Watertown police chief Deveau’s comments about the FBI’s failure to recognize the Tsarnaev brothers despite having investigated them mark just the second time—as far as I can tell—a local law enforcement official has publicly raised questions about the bureau’s behavior in the week after the bombings. In the April 12, 2015 edition of the Boston Globe, columnist Kevin Cullen quoted an anonymous Boston police department officer saying,

“Who were the FBI agents who interviewed Tamerlan Tsarnaev after the Russians raised questions about him two years before the bombings, and why didn’t they recognize Tamerlan from the photos the FBI released?”

I’ve been asking this question publicly for nearly two years. We haven’t thus far receieved a satisfactory response to it.
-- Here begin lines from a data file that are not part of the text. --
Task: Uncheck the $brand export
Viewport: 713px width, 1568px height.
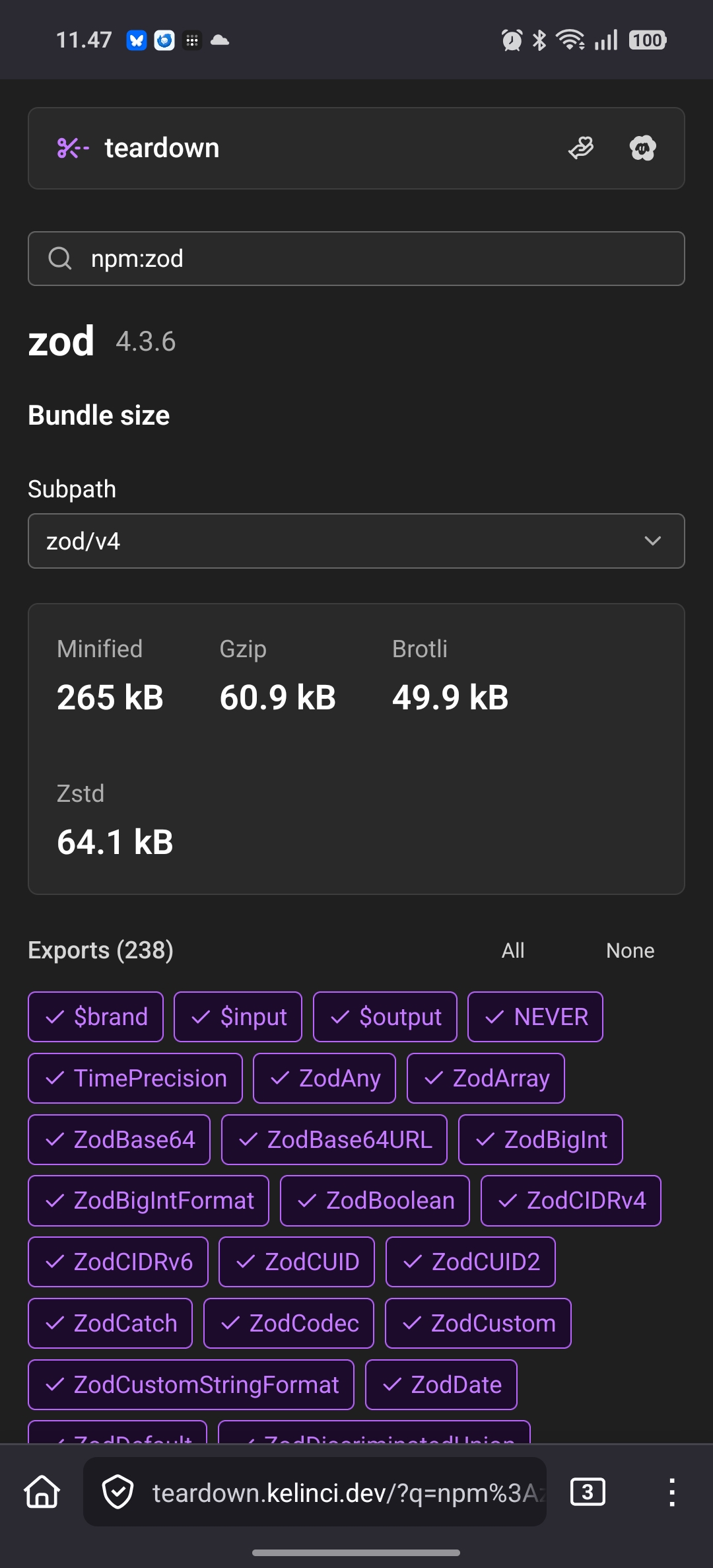Action: tap(96, 1016)
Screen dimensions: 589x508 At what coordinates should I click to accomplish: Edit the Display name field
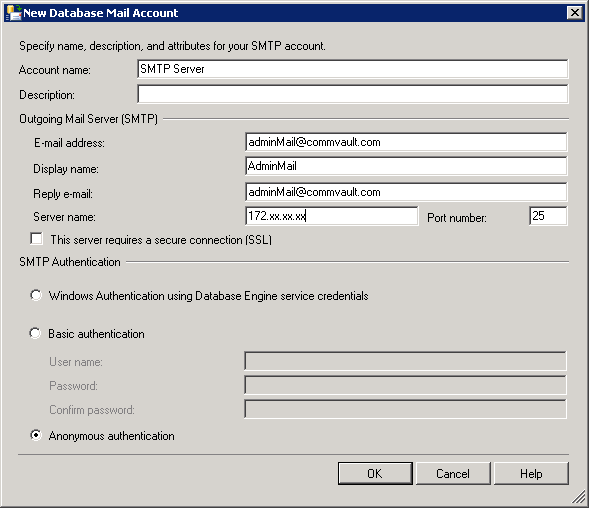coord(406,166)
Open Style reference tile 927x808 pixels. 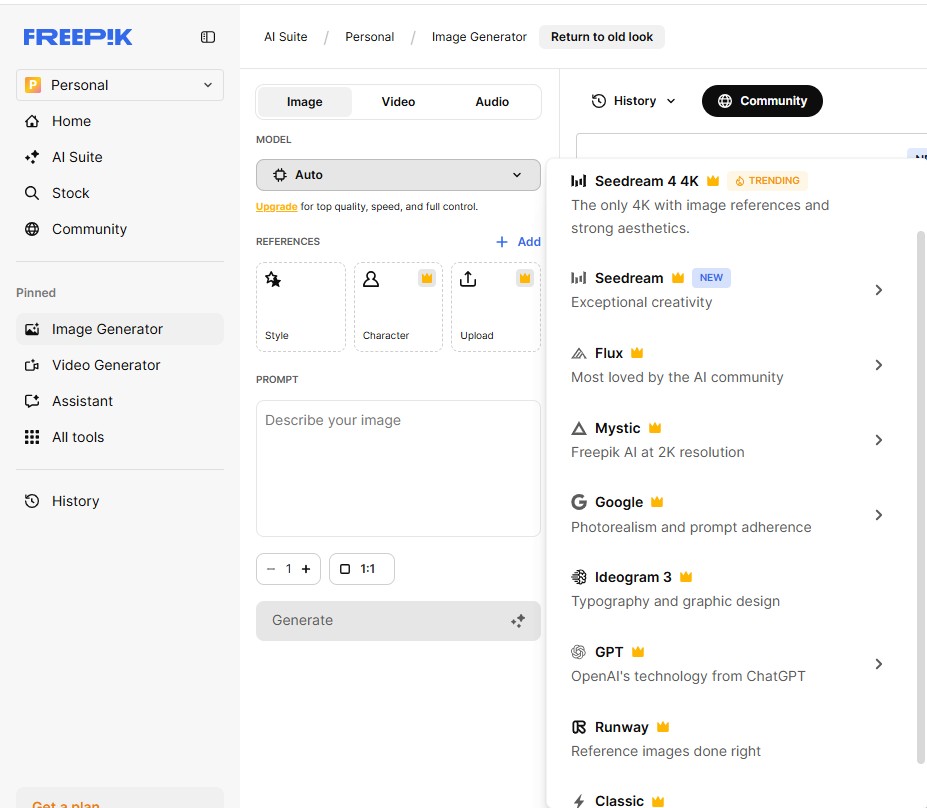(x=301, y=306)
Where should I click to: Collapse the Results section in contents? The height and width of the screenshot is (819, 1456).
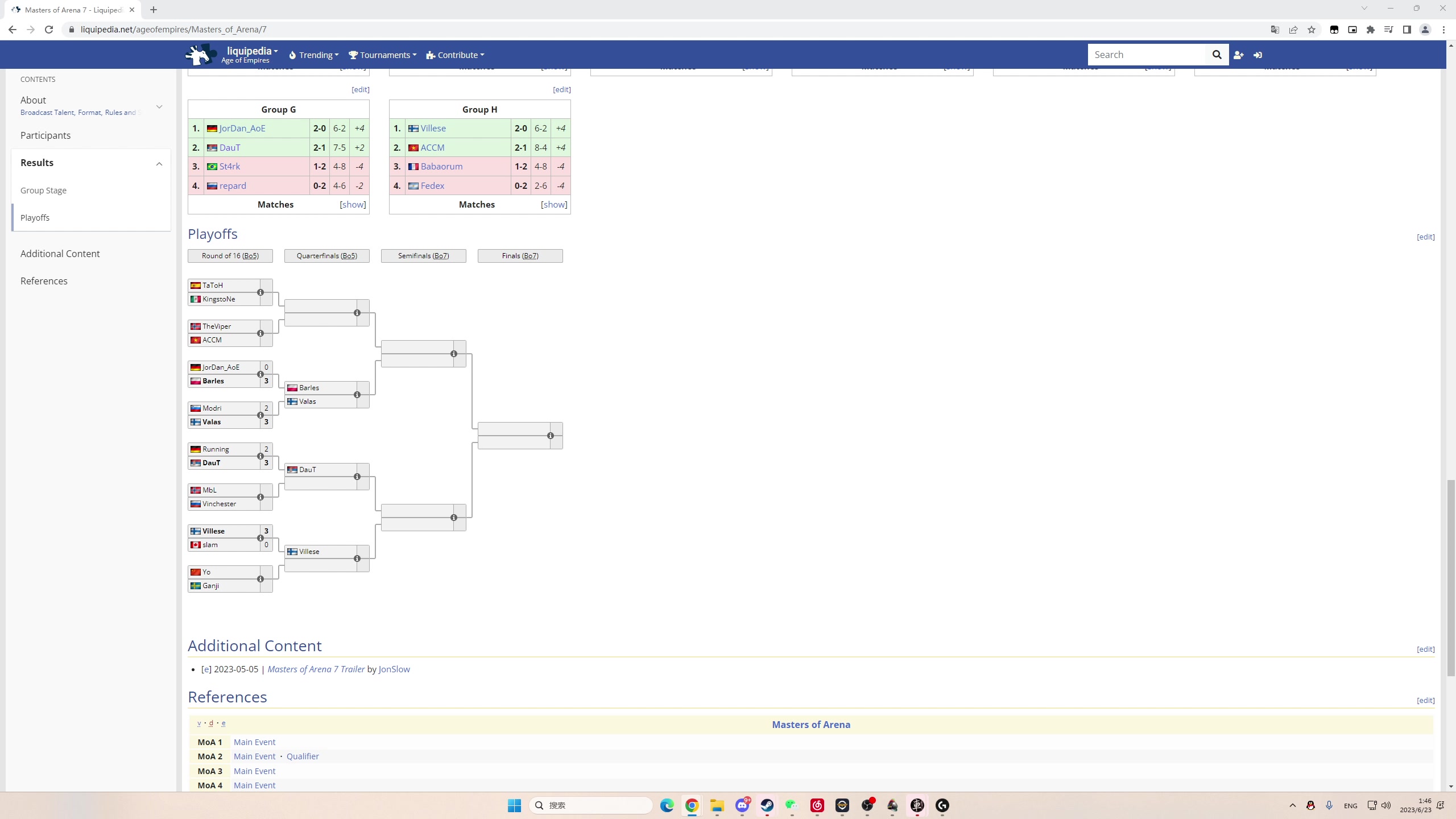(x=159, y=163)
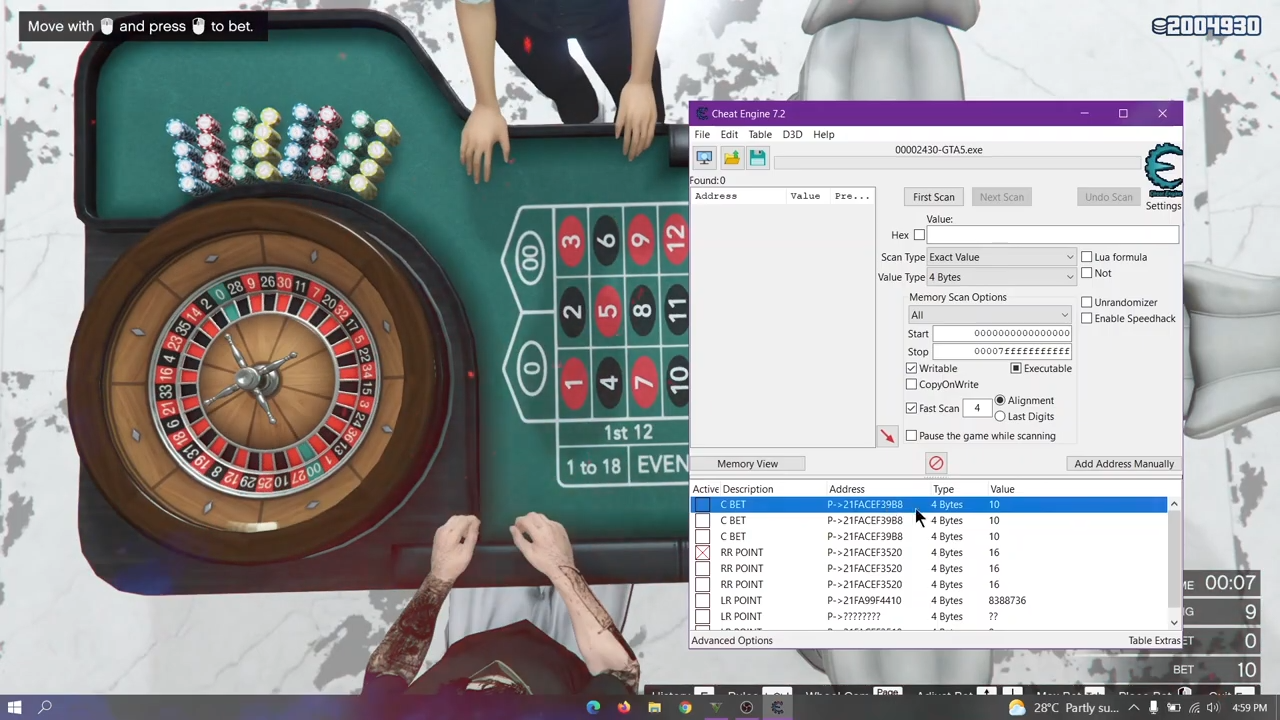Click Add Address Manually
1280x720 pixels.
(x=1124, y=463)
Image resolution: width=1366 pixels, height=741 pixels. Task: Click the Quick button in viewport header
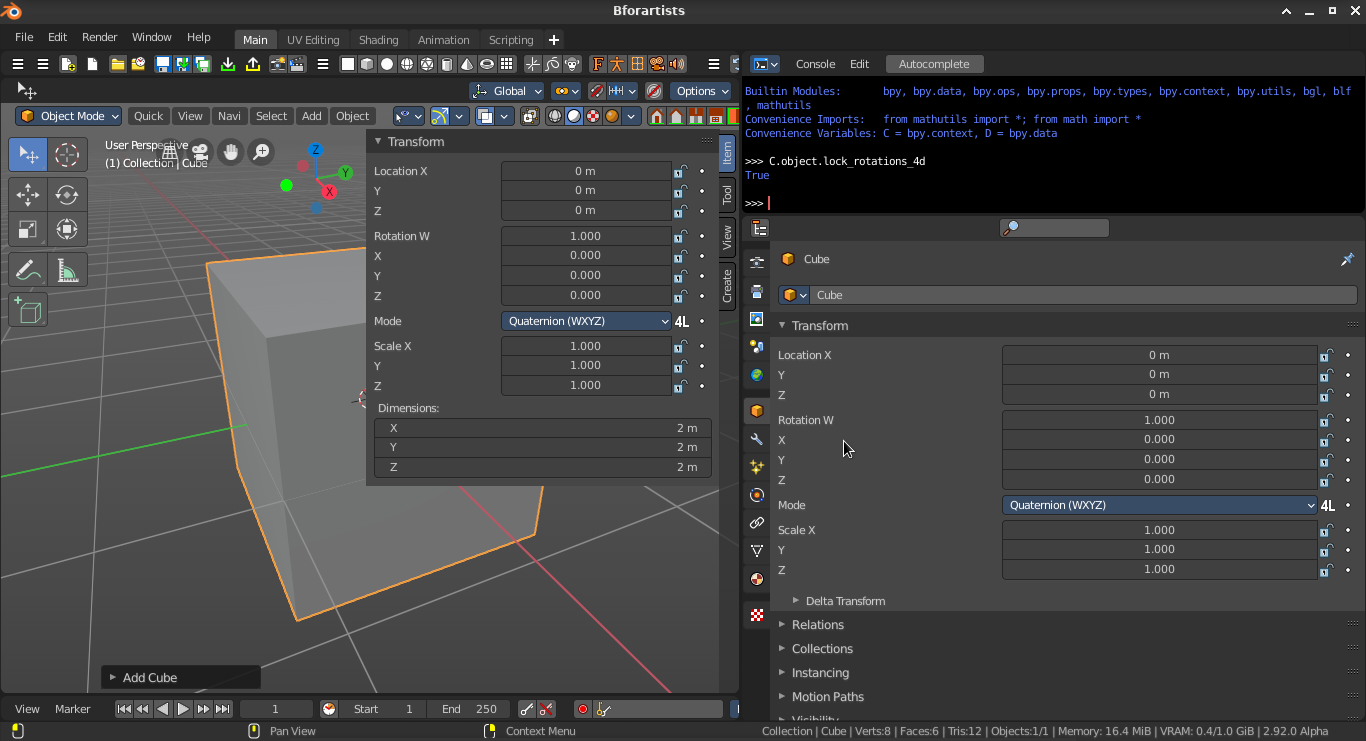click(148, 116)
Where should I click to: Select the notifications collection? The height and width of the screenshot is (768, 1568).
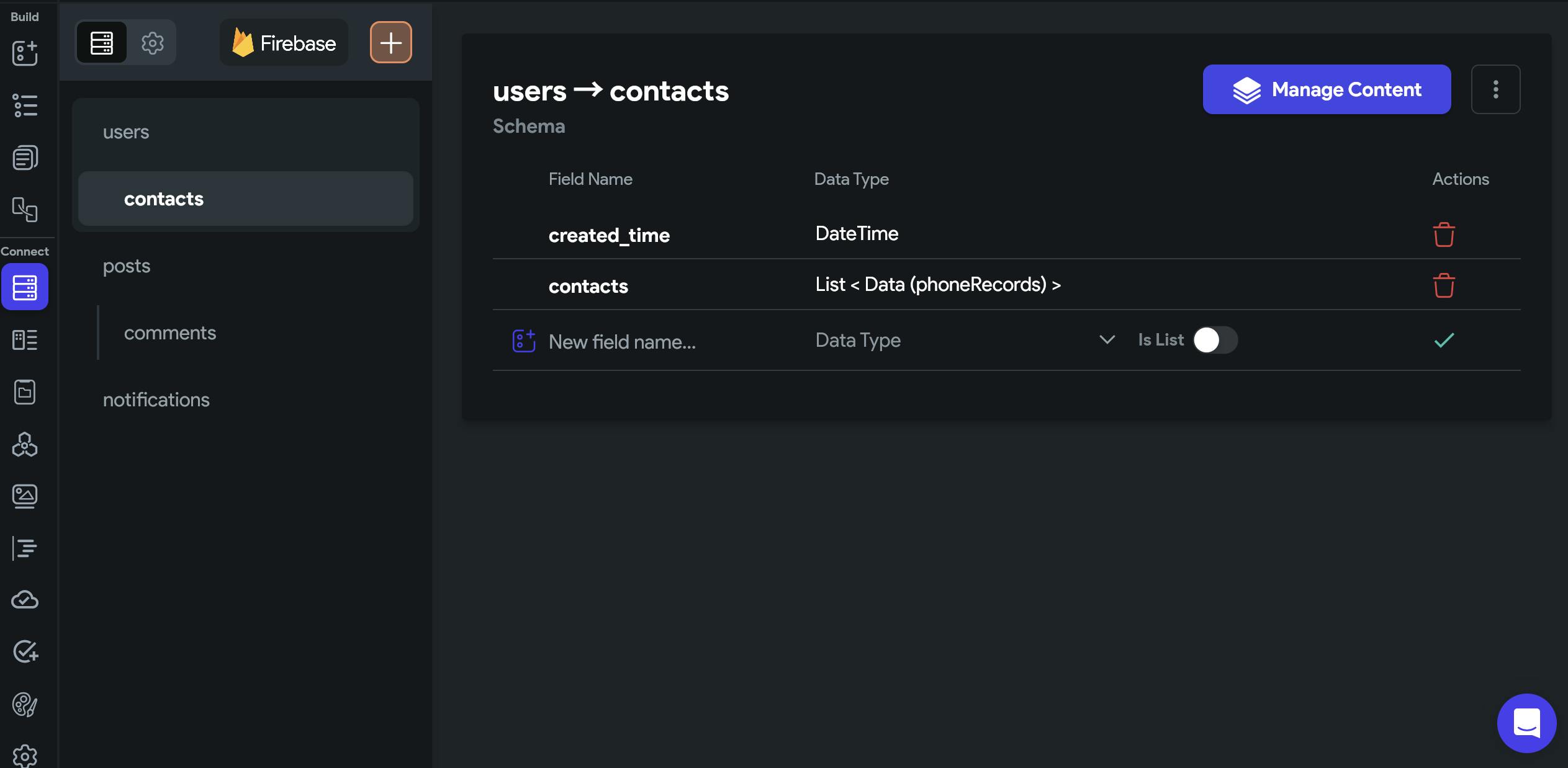pyautogui.click(x=156, y=400)

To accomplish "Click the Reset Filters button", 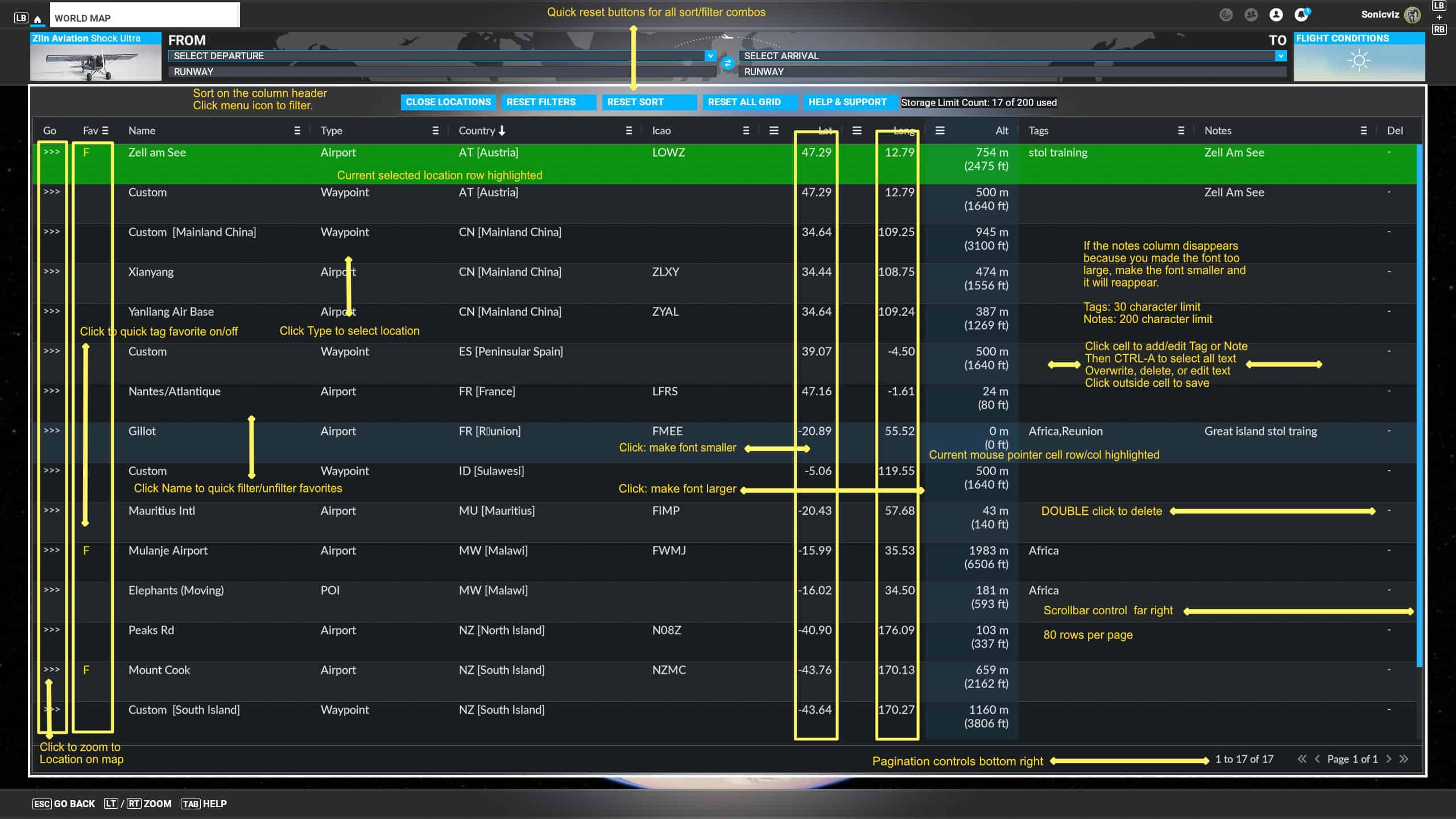I will 541,102.
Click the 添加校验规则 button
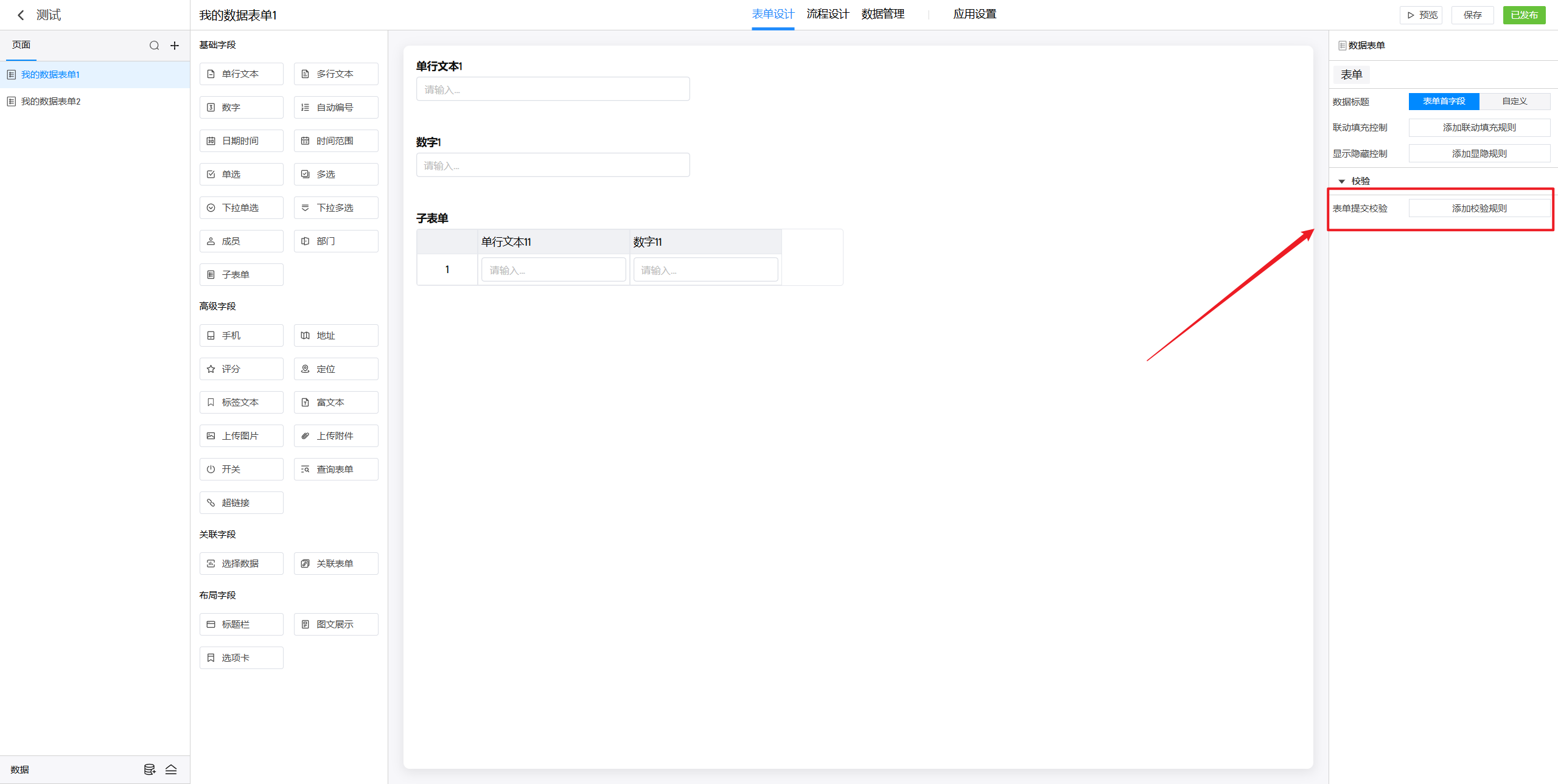The width and height of the screenshot is (1558, 784). [1479, 208]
And there are other nagging questions, too—one of which Braude posed to Deveau live on set exactly two years after the bombings tore apart Boylston street.

The question pertains to a grisly, 2011 triple murder in Watertown’s neighboring suburb, Waltham, in which Tamerlan Tsarnaev’s best friend Brendan Mess was killed along with two other men. Those murders were never solved, but after the marathon bombings (18 months after the murders) law enforcement personnel leaked to the press that they suddenly had forensic and cell phone location evidence tying Tamerlan to the crime scene. Soon after that bombshell landed in the local press, two Massachusetts state troopers and a Boston FBI agent traveled down to Florida to interview a Tsarnaev associate. The FBI agent shot Ibragim Todashev dead as he was allegedly confessing to his and Tamerlan’s involvement in the Waltham killings.

Braude: I wanna go back back even further for a second…We’ve discussed this much on this show. Three men were murdered in Waltham 18 months before this marathon bombing. The FBI says that the guy they killed in an apartment in Orlando about a month after the marathon was in league with the older Tsarnaev and they were responsible for the triple murder. If that were true, and had that case been solved, it’s pretty clear to me there would not have been a marathon bombing. Is that not a fair conclusion?

Deveau: I think it’s very fair to say that.

Two years after the marathon bombings, the public still doesn’t have answers to basic questions about local and federal law enforcement’s competence before and after the attack. We don’t know why the FBI agents who interviewed Tamerlan didn’t recognize him, or if they did, why they didn’t act to apprehend him before Sean Collier was killed and Watertown was turned into a war zone. We still don’t know why police never bothered to investigate the gruesome triple murder in Waltham in 2011, or why they never interviewed Tamerlan about those murders. Stranger still, we don’t know who built the bombs that blew up the beloved Boston Marathon, or where they were built.

It took two years for local officials to start asking at least some of these questions publicly. Now we need answers. As the penalty phase of the Tsarnaev trial gears up, it’s possible that we might soon find some.

© 2023 ACLU of Massachusetts.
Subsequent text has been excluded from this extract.